I’ve spent the last two years plucking a grey hair that has insisted on growing on my left temple. It would grow. I would pluck it. It would eventually grow back and I would pluck it again. Early grey hair is a thing on my dads side of the family and I had inherited that fun trait. So I waged a 2 year battle with this one grey hair that insisted on growing. It became my cat that came back the very next day.
Until this year when two more grey hairs joined the one that I had been waging a war against. At first I tried plucking all three of them. Except they would all grow back. They would grow back faster. Within weeks of plucking they would come back sparkling and happy. I would look in the mirror and they would be there, glittering away.
So I gave up. Now I’m letting them grow. I have made peace with my hair glitter.
Bring on the silver fox look!
At least this is how I felt until I went to maintain my lady garden last week and discovered a grey hair. I had taken my first swipe with the razor and examined the blades, as is my habit, and saw…glitter. One lonely piece of shining, sparkling, vibrant, silver among all of my dark carpet that matches my dark drapes. Except now my dark drapes with specks of silver now had a matching dark carpet with a speck of silver to match.

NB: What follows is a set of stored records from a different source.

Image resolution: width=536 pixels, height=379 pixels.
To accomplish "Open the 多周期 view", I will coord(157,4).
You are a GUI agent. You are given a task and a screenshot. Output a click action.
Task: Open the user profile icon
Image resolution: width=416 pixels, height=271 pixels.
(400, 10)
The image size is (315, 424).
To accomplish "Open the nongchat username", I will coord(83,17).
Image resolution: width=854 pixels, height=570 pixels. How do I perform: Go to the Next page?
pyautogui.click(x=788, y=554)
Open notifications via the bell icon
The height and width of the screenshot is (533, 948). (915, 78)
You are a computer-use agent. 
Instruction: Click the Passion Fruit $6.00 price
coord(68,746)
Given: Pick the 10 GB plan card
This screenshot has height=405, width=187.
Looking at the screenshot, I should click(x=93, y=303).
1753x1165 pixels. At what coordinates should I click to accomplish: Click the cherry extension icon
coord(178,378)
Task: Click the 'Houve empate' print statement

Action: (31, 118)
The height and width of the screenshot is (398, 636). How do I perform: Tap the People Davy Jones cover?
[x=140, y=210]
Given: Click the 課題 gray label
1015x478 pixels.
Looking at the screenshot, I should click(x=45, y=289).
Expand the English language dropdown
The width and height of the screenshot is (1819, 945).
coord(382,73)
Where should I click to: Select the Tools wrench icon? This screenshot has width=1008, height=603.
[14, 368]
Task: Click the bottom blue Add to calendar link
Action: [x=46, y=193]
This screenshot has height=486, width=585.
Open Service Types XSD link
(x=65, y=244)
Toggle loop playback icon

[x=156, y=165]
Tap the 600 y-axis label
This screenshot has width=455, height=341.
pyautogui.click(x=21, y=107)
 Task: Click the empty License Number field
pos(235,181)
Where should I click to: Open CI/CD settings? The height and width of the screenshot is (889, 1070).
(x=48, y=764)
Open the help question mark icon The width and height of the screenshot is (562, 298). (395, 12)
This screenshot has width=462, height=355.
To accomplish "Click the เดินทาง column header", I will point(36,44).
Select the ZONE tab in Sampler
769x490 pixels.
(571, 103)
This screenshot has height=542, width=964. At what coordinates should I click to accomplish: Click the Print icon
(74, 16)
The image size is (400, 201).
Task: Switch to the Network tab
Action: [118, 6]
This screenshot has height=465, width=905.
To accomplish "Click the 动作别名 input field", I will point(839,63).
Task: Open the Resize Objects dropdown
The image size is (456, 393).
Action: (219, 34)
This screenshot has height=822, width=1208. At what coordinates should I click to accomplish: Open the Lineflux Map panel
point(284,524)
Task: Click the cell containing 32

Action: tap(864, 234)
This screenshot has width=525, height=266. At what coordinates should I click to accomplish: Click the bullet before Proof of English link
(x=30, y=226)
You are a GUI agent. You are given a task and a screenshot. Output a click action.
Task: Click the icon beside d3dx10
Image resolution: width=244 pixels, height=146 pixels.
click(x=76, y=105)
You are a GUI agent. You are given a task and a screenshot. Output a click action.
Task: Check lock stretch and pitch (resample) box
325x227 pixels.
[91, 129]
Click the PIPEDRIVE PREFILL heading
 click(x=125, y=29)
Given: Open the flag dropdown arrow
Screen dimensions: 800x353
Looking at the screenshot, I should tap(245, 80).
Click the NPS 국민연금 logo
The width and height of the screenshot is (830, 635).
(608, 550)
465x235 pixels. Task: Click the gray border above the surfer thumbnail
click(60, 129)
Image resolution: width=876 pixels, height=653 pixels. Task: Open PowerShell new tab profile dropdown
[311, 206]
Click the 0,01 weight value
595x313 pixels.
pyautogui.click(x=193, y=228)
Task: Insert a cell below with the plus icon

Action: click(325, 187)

I frantically finished shaving and every time I would shave a stripe off I would search for more grey. I found none. There was just one lonely grey in my lady garden.
Now I’m writing this with most of the same horror that I felt last week when I initially found that my dark and silver drapes had a matching dark and silver carpet. I’m honestly not ready to be a silver fox!
And that’s ok.
I am vain and that’s ok.
I’ve decided that I am allowed to be vain and pluck my silver threading. Even if I somehow pluck myself bald. Then when the silver threading turns into salt and pepper shenanigans, it’ll be ok to dye my hair. I’m allowed to be crazy, insecure, and weird about these sorts of things. I am not ready to look my age and that’s ok.
I plan to age gracefully like my mother, even if I have to do it artificially. One shaved grey pube at a time if I must.